▼▼▼

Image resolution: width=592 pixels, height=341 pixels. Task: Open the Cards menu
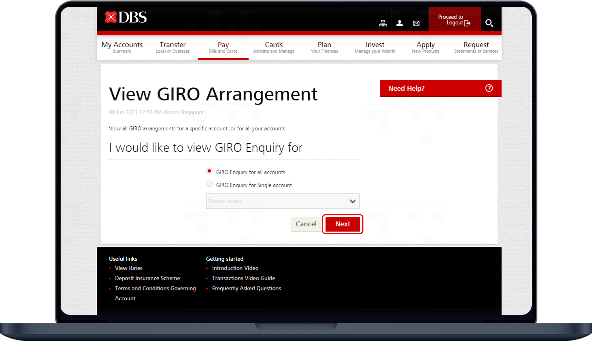pos(273,47)
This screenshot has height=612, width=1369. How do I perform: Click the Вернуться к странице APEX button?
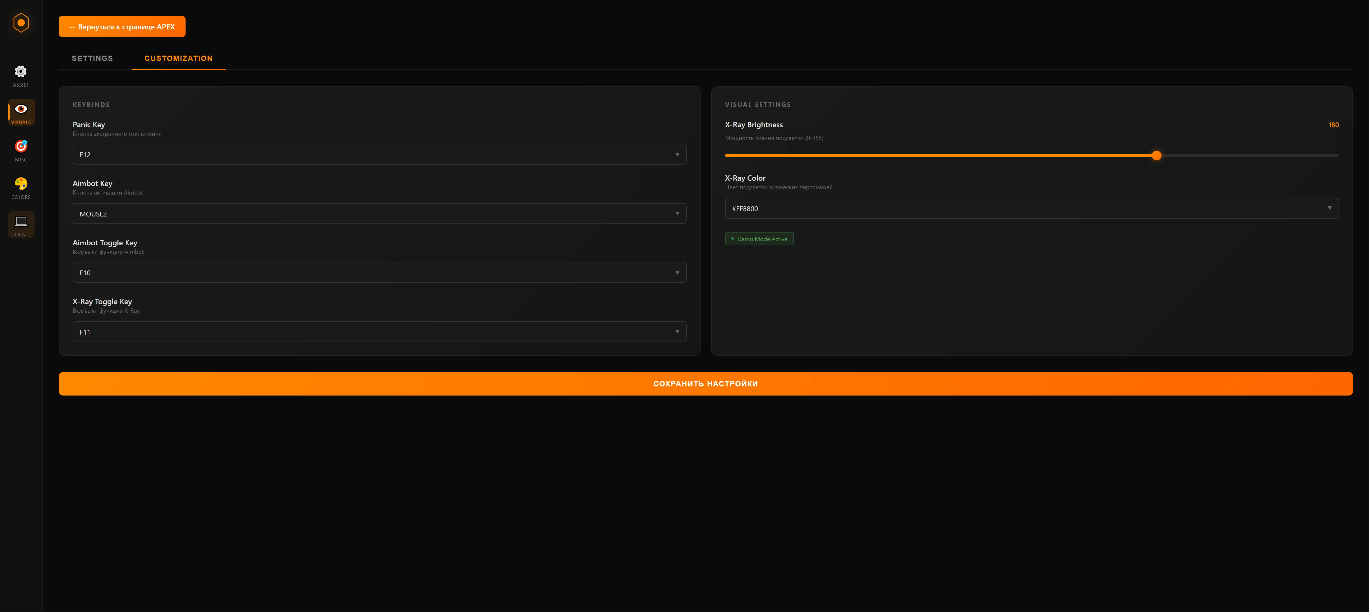coord(122,27)

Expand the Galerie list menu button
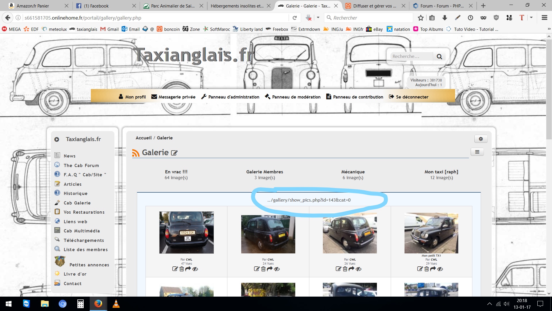[x=477, y=152]
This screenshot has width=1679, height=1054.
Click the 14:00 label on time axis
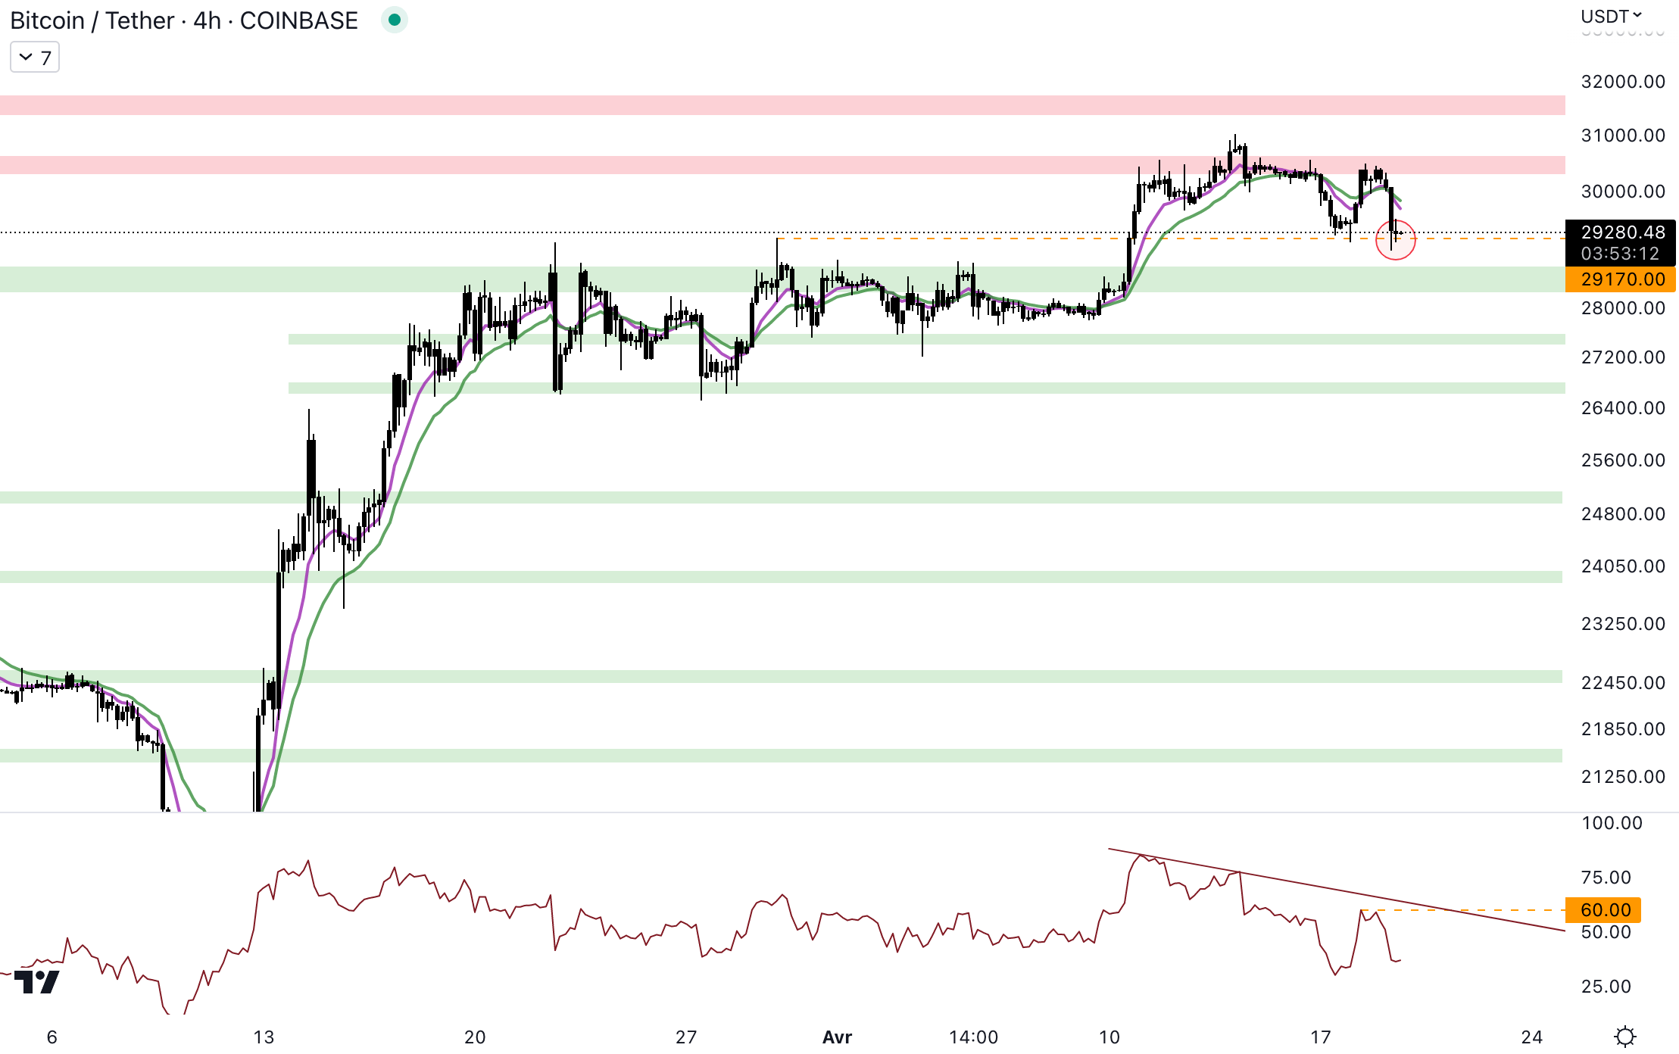[973, 1037]
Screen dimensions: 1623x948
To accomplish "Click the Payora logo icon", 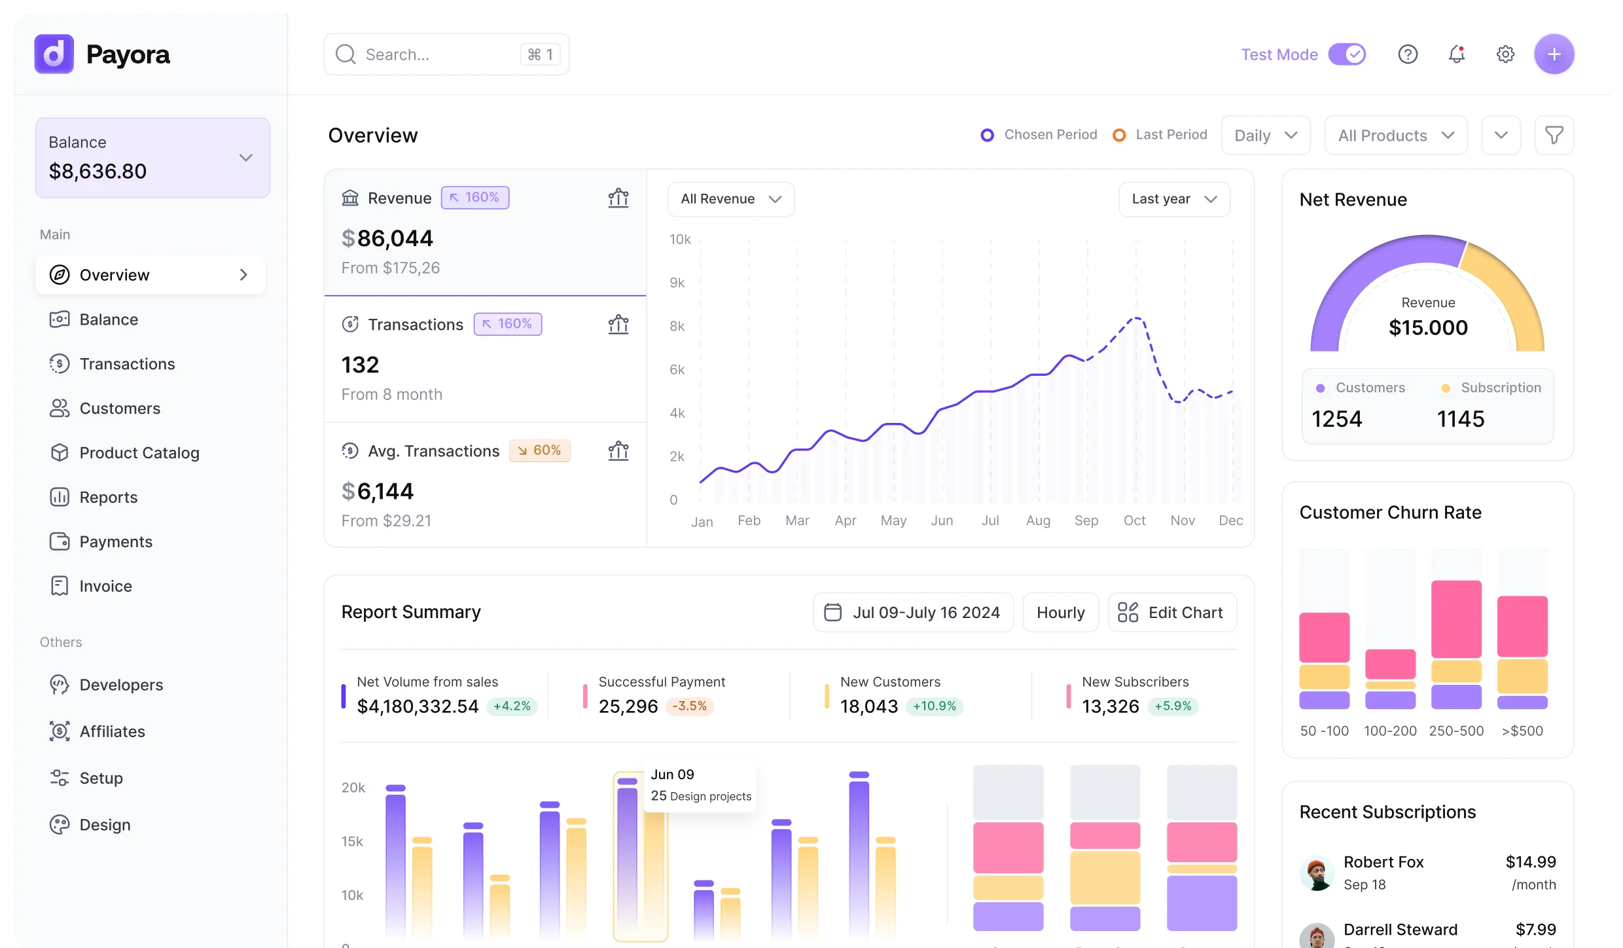I will point(54,54).
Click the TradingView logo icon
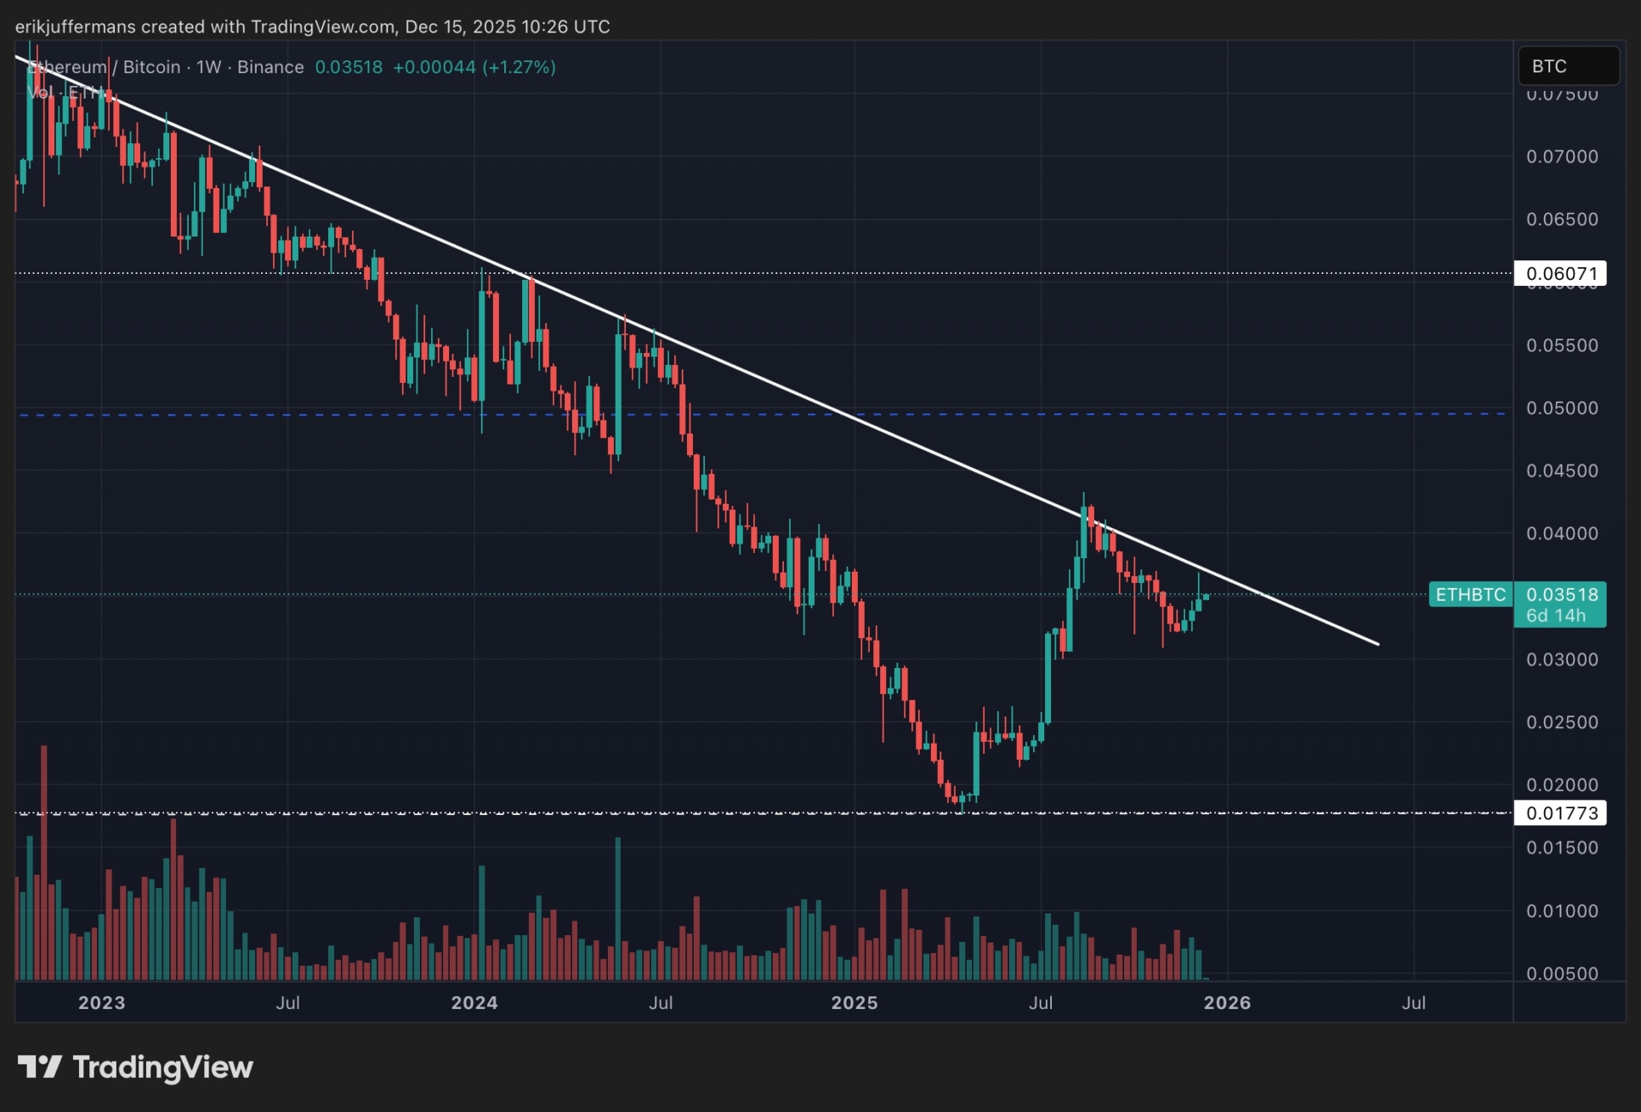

▲▲▲

• [Work instructions]: Reproduce exactly the entries from their first line through the line containing "This screenshot has width=1679, height=1054.", including both, and omit any pictures.

• [Output for this exercise]:
Image resolution: width=592 pixels, height=341 pixels. Task: Open the Cards menu
pos(273,47)
This screenshot has height=612, width=1369. How do I perform: Click the Вернуться к странице APEX button?
coord(122,27)

Expand the Galerie list menu button
[x=477, y=152]
This screenshot has width=1679, height=1054.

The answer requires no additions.